True ethical breeding cannot be policed into existence; it must be born from an internal conviction that integrity matters. Oversight can help, yes, but only if paired with mentorship, shared knowledge, and breeder accountability rooted in mutual trust.
2. Competition vs. Collaboration
The CDP calls for breeders not to view one another as competitors. This is a noble goal—but without systems that actually foster collaboration, words alone cannot shift the age-old habit of rivalry.
The Dire Wolf Project is built on the belief that breeders must act as a pack. A lone wolf struggles, but a united pack thrives. We design our structures to encourage mentorship, community, and collective responsibility so that our work never devolves into an “every breeder for themselves” mindset.
3. Narrow Husbandry Standards
Many of CDP’s husbandry rules are sound, but their language is limiting. It assumes that only one model of modern breeding husbandry is valid. In truth, there is more than one way to raise strong, healthy dogs.
For instance, a wolf dam raising her litter in a subterranean den dug below the frost line would fail nearly all of CDP’s requirements—yet her method produces pups hardy, safe, and perfectly adapted to their world. The natural den is cool in summer, warm in winter, sanitary by design, and shaped to prevent accidents. It is dark, quiet, and protective of developing senses. Nature has always been the best architect.
This is not to say breeders should abandon safety and care, but that standards should emphasize outcomes—warmth, quiet, safety, and low stress—rather than rigid checklists that eliminate natural husbandry practices simply because they do not fit modern molds.
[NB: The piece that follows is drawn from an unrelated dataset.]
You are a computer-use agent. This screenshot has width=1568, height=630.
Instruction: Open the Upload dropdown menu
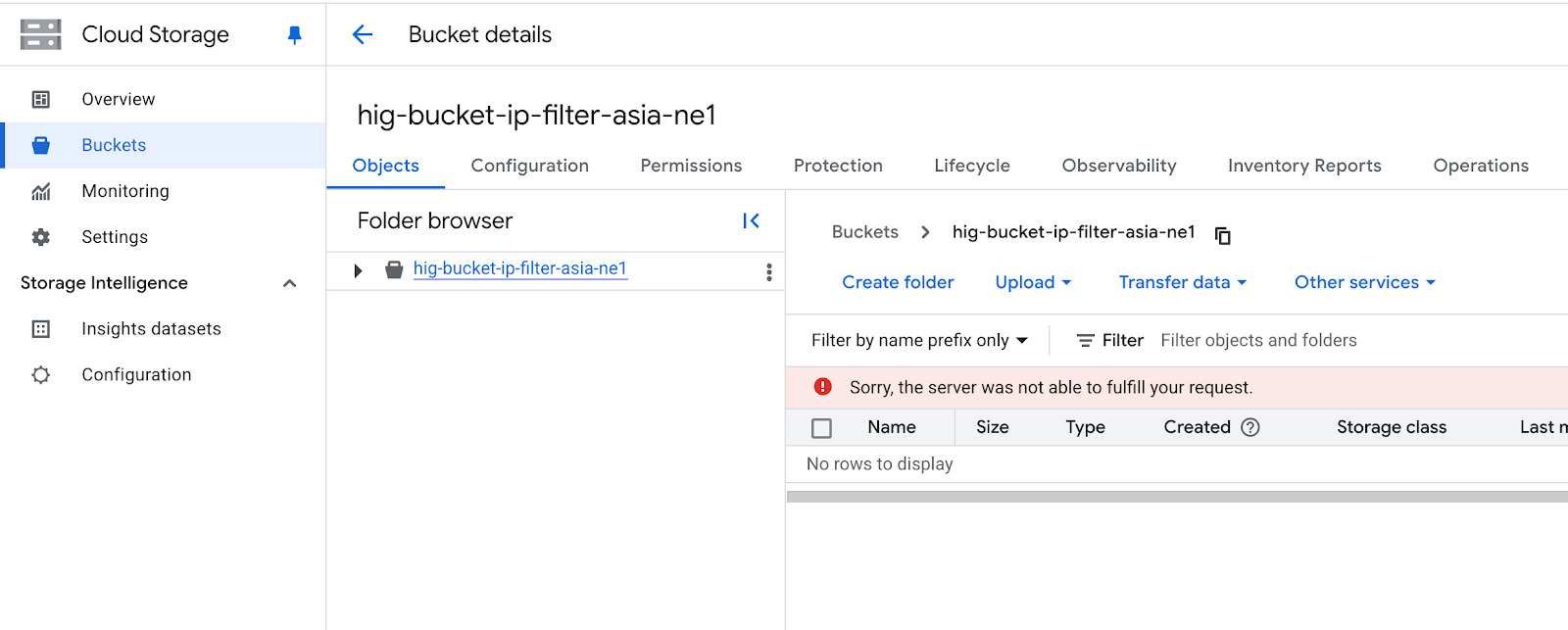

4. The Health Testing Philosophy
Perhaps the most significant divergence lies here. The CDP requires a long list of health tests for all dogs, regardless of breed-specific data. This reflects a disease-prevention model of breeding: test widely, restrict broadly, and attempt to prevent the spread of illness.
The Dire Wolf Project, however, follows a disease-elimination model. We do not believe in waiting to breed until every certifying body approves of a dog. Instead, we strategically select breeding pairs to remove disease from the gene pool over time. It is a proactive, sustainable approach that looks beyond individual dogs and aims at the health of the breed as a whole.
This philosophy is fundamental to who we are. It is explained fully in our book, which I encourage anyone interested in our methods to read.
We admire the Companion Dog Project for moving the conversation in a better direction. Their intentions are noble, and their concern for the welfare of dogs is genuine. But while we share much common ground, we diverge at critical junctures.
The Dire Wolf Project stands for:
- Ethical breeding rooted in health and temperament above all.
- Building a breeder culture that functions as a united pack, not as isolated rivals.
- Embracing natural, instinct-driven husbandry alongside modern care.
- Pursuing a disease-elimination model rather than a disease-prevention model.
For those who want to understand why we have chosen this path, I invite you to explore our book on the Dire Wolf Project. There you will find the philosophy laid out in full, from its Ice Age roots to its modern-day application:
👉 The Dire Wolf Project Book
Because at the end of the day, our mission is clear: to breed dogs of noble character and sound health; companions worthy of the dire wolf’s legacy.